納得のいく話が書けず、消しては書き直しの繰り返しで超難産でした。
この話に関しては申し訳ありませんが、あとで加筆する可能性が高いです(話の大筋は変えません)
色々ご意見などはあるかと思いますが、よろしくお願い致します。
信賢を連れて自分の隊に合流した。
「藤十郎様、お戻りになられえええええええ!?」
信賢を見るなり利定くんが悲鳴を上げる。
そういや利定くんの元上司か。
「ん?お主、手前とどこかで会ったことがあるかの?」
「はっ、私は坪内家が次男、喜太郎利定と申します。

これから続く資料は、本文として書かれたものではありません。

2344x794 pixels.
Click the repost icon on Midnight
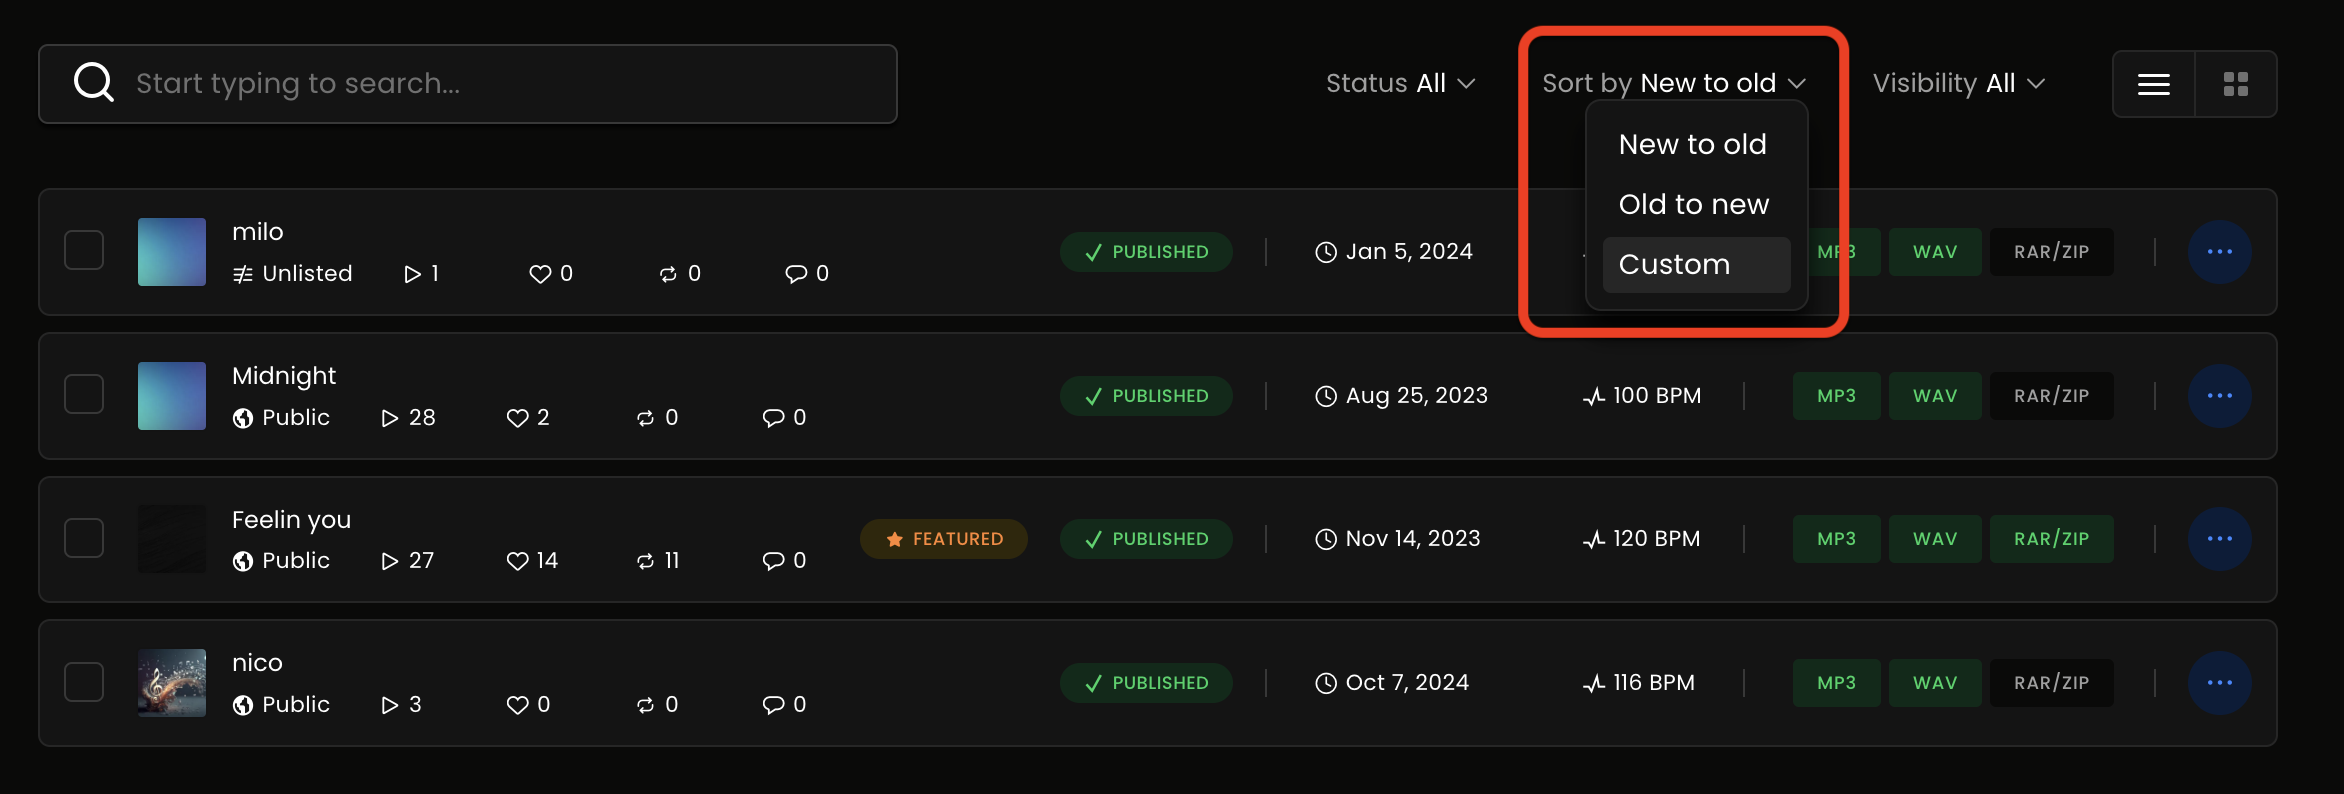[645, 418]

下津の戦の折には徒士頭として兵衛(信賢)様と共に出陣しておりました」
下津という単語を聞いた途端、信賢の目が泳ぎ始める。最早パブロフの犬状態だ。
その様子を見た利定くんが何やら菩薩の様な笑みを浮かべて信賢に近づいて肩に手を置く。
「兵衛様、お気持ちは大変よくわかります。私もそうでした。でも藤十郎殿はお優しい方ですよ?ここにいらっしゃるということは、兵衛様も弾正忠家の一員。共に藤十郎殿の元で働きましょうぞ」
利定くんの言葉に信賢は落ち着きを取り戻し、お互い肩を叩き合い、側から見ていると友情を確かめ合っているかの様だ。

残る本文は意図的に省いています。